◆ To do ◆
Below are records that should be duplicated exactly, with no image retained.

• • •

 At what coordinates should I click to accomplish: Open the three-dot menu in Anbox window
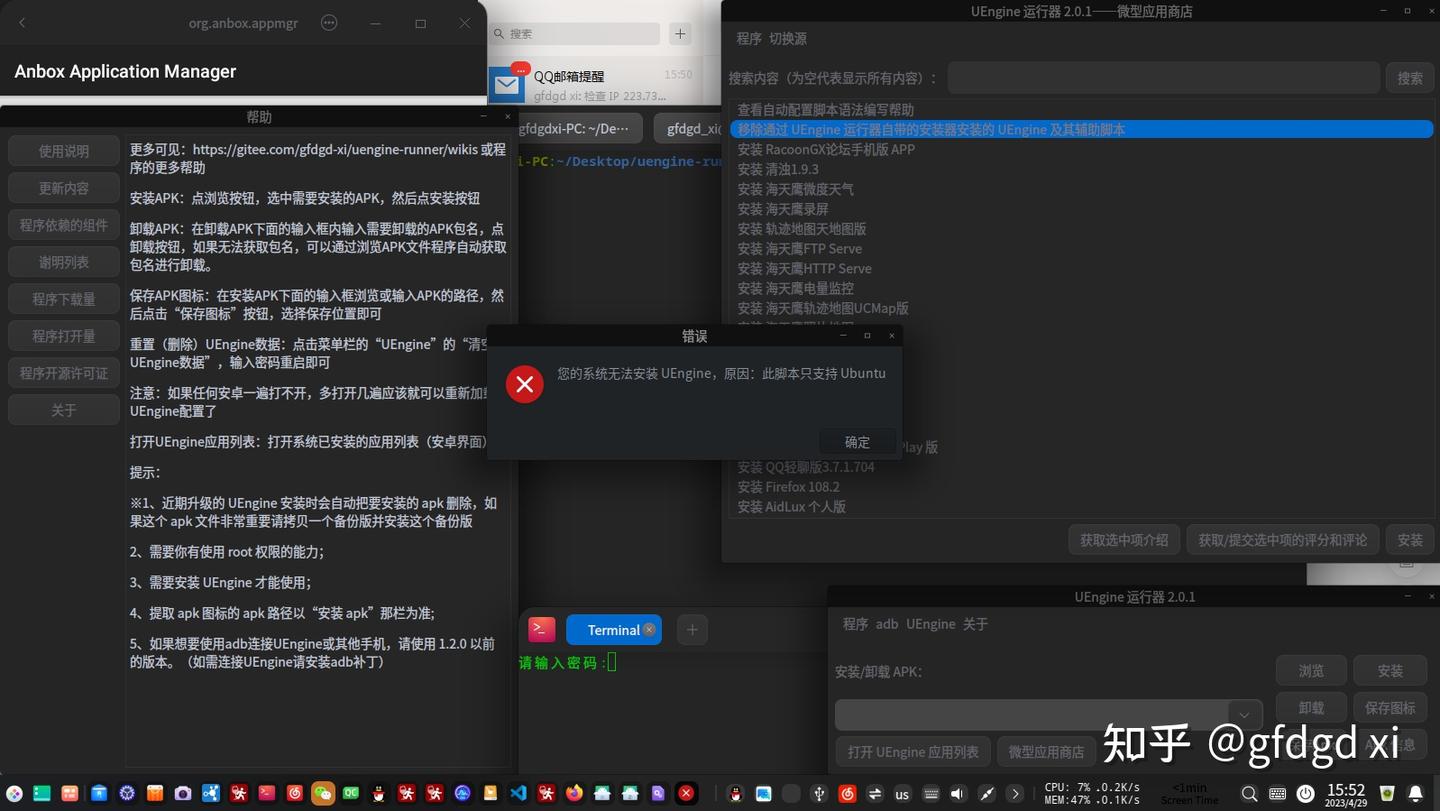pyautogui.click(x=329, y=22)
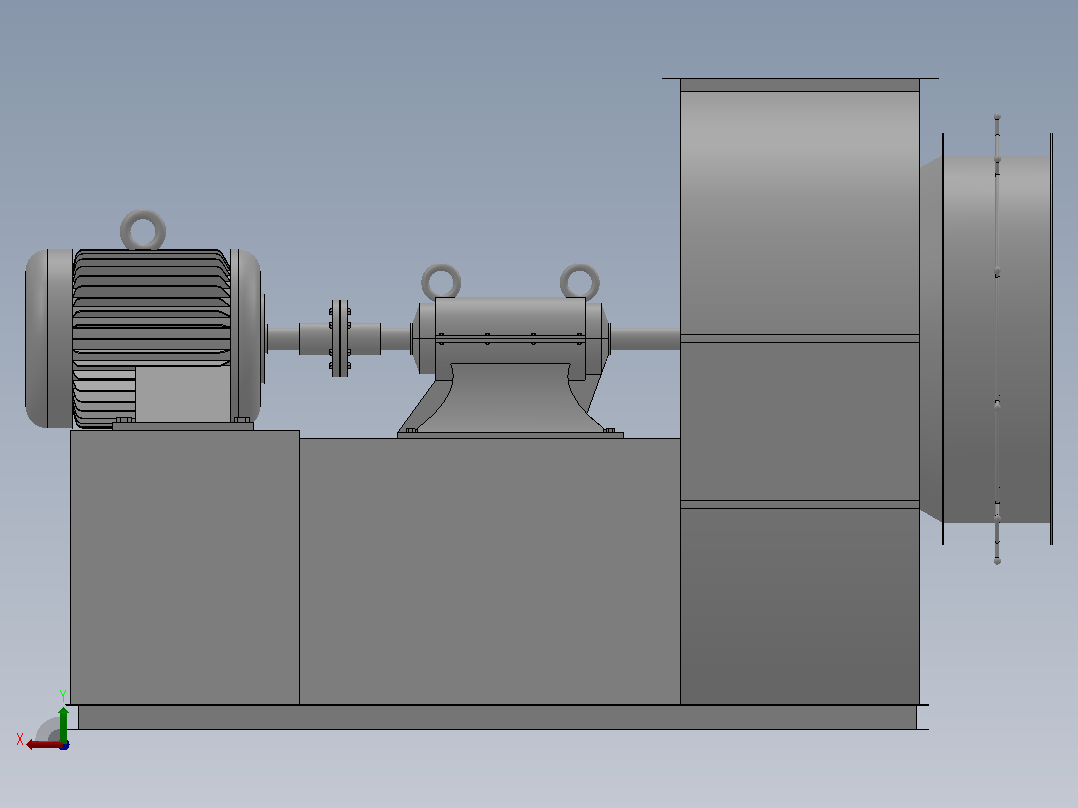
Task: Select the central block under the bearing housing
Action: tap(490, 571)

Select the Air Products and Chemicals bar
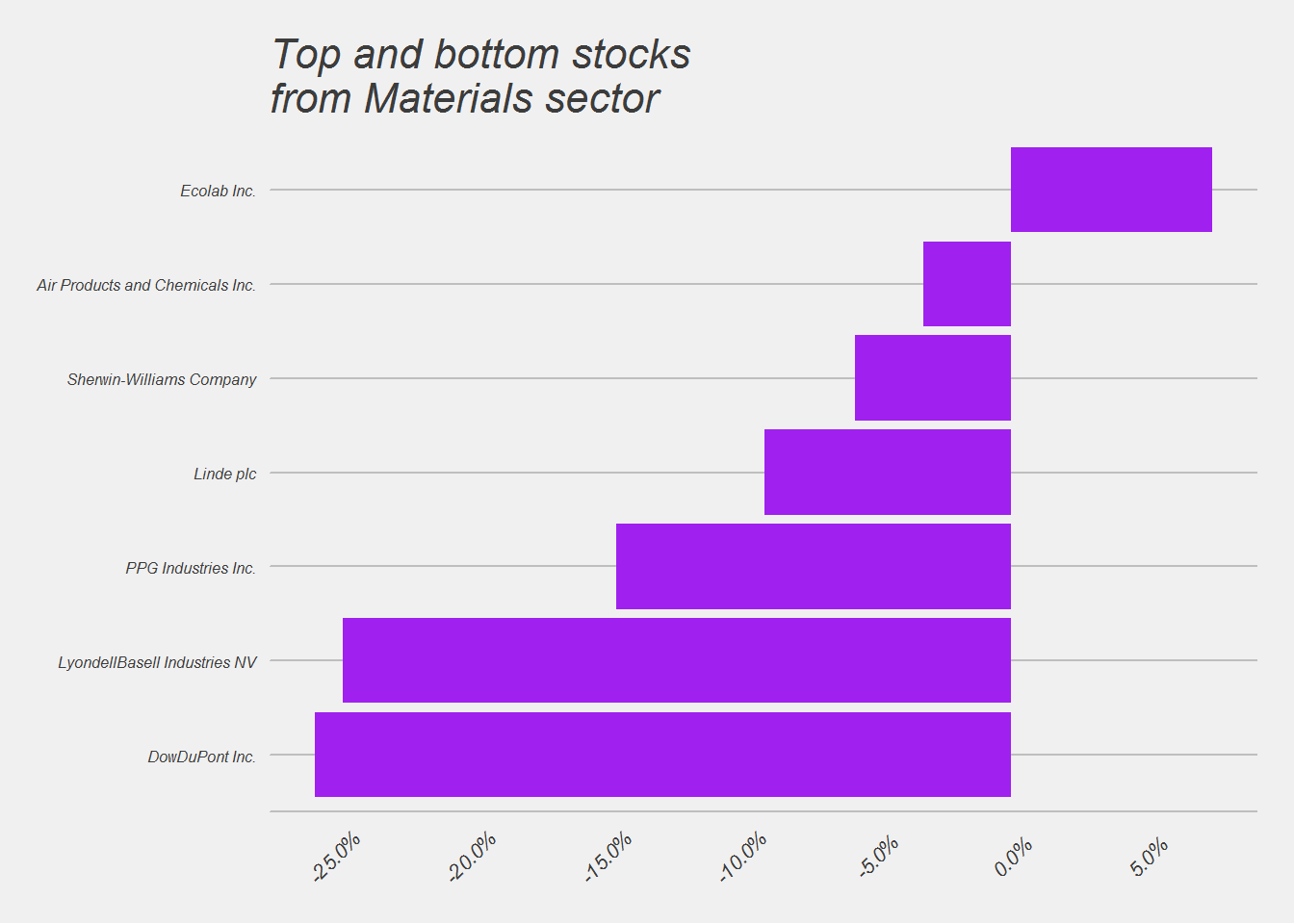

• • •

◆ Reply to the task ◆
 At what coordinates should I click to accomplish: Open the three-dot menu in Anbox window
pyautogui.click(x=329, y=22)
Task: Select the central block under the bearing housing
Action: tap(490, 571)

Select the Air Products and Chemicals bar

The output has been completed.